• [Document extract]

_____

# 27yo Quarter Horse Gelding



## mandapanda4990 (Sep 21, 2015)

This is Chewy, my 27yo AQHA gelding. He's my soul horse, but I know he's not perfect.  Let us have it! In the leg pictures the ground is not even, causing his left legs to sit slightly higher than his right legs (oops).


----------



## mandapanda4990 (Sep 21, 2015)

It won't let me add the last 2 pics. So here they are.


----------



## Roman (Jun 13, 2014)

I like the look of him ^-^ Only thing I can say is he may be a little bit cow hocked in the back.


----------



## TessaMay (Jul 26, 2013)

I'm not going to go into detail of conformation because there are others who will give you a better critique on that. I will say if he were mine I'd want to put a little more weight on him, he's a bit thin (though no terrible). After he gains a little weight I'd look at getting some more muscle on him as well. 

Overall, he looks very good for 27 and seems like a sweet guy


----------



## mandapanda4990 (Sep 21, 2015)

Chewy was keeping weight beautifully until fall finally hit us a couple weeks ago. I have upped his grain and added alfalfa pellets (typical routine for us in the fall/winter). I take meticulous care of my boy (vet, farrier, dentist, chiropractor, etc). He's ridden pretty much daily. Always ridden in such a way to maintain and improve muscles and flexibility.


----------



## franknbeans (Jun 7, 2007)

He looks great for 27! I agree a little thin, and you will have to watch his weight through the winter if he is already losing. I have no idea where you are, but you will want to keep him as warm as possible to conserve calories. TONS of hay……

I hope none critiques me when I am 90…….just like I certain would not critique an aged horse who is still in work!

_____

• [Problems to work on]
- 1) Can you copy the stretch of the forum thread from "# 27yo Quarter" through "right legs (oops)." word for word?
- 2) Could you render the records, from their very start through the line containing "pyautogui.click(x=48, y=121)", as a Markdown table with the columns Number and Record line, leaving out blank lines?
The forum thread and the records are unrelated material.

_____

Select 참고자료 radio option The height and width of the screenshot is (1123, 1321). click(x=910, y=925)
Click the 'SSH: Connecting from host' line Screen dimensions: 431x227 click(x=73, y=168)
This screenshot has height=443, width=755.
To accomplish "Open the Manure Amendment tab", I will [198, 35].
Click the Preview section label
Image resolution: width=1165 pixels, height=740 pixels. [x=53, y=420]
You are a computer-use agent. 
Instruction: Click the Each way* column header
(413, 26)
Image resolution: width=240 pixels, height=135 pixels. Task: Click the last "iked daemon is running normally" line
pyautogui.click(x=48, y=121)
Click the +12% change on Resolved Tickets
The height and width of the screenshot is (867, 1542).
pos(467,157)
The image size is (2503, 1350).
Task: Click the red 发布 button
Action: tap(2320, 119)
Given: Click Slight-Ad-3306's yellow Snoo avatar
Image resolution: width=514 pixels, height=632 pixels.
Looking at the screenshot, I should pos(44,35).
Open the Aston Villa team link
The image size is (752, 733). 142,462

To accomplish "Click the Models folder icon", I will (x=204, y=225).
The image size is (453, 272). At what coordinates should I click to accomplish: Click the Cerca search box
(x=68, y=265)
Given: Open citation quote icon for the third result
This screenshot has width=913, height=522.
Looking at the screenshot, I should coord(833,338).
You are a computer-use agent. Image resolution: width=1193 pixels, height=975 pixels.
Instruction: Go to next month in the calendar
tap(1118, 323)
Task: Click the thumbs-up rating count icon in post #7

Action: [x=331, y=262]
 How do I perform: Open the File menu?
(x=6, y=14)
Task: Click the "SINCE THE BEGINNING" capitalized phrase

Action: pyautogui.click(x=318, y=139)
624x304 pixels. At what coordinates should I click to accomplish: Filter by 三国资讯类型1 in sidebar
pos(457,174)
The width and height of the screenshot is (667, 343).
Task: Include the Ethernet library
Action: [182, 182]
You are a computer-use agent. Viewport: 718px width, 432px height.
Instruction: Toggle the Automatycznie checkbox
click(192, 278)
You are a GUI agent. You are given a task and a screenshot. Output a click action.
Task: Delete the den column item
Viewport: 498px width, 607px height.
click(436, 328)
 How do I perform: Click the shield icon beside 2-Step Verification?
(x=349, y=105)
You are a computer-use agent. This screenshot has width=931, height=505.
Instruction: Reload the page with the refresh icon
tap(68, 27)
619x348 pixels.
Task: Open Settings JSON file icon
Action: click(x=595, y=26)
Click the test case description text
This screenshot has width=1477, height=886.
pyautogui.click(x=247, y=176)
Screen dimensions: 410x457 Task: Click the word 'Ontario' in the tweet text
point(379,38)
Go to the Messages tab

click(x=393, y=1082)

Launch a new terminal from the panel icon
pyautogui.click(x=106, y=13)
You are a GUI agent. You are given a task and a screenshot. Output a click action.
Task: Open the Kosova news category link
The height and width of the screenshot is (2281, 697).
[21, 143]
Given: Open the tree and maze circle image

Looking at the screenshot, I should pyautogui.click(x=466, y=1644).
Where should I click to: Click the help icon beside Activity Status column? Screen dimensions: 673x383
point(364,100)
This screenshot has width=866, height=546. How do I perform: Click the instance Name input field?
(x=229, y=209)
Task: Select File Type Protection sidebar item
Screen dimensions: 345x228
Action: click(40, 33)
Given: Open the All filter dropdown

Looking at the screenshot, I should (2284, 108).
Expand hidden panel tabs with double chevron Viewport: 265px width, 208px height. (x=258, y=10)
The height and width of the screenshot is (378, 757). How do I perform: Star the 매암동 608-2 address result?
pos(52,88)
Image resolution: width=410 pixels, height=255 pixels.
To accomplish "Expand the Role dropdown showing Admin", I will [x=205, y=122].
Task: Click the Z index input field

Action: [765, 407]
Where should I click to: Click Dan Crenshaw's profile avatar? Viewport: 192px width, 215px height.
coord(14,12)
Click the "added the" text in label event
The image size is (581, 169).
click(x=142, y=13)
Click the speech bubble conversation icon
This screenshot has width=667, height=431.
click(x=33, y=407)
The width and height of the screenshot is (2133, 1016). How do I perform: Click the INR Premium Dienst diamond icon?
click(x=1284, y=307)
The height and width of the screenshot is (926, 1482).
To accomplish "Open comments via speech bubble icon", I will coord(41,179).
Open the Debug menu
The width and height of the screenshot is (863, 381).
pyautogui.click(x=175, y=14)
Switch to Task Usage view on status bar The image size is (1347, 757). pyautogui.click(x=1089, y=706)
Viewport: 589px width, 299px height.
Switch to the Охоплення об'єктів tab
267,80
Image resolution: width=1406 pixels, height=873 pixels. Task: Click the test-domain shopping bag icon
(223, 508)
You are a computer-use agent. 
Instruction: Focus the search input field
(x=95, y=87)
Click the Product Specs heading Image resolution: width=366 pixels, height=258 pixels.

_____

• [Answers in order]
- 1)
# 27yo Quarter Horse Gelding



## mandapanda4990 (Sep 21, 2015)

This is Chewy, my 27yo AQHA gelding. He's my soul horse, but I know he's not perfect.  Let us have it! In the leg pictures the ground is not even, causing his left legs to sit slightly higher than his right legs (oops).

- 2)
| Number | Record line |
|---|---|
| 1 | Select 참고자료 radio option The height and width of the screenshot is (1123, 1321). click(x=910, y=925) |
| 2 | Click the 'SSH: Connecting from host' line Screen dimensions: 431x227 click(x=73, y=168) |
| 3 | This screenshot has height=443, width=755. |
| 4 | To accomplish "Open the Manure Amendment tab", I will [198, 35]. |
| 5 | Click the Preview section label |
| 6 | Image resolution: width=1165 pixels, height=740 pixels. [x=53, y=420] |
| 7 | You are a computer-use agent.  |
| 8 | Instruction: Click the Each way* column header |
| 9 | (413, 26) |
| 10 | Image resolution: width=240 pixels, height=135 pixels. Task: Click the last "iked daemon is running normally" line |
| 11 | pyautogui.click(x=48, y=121) |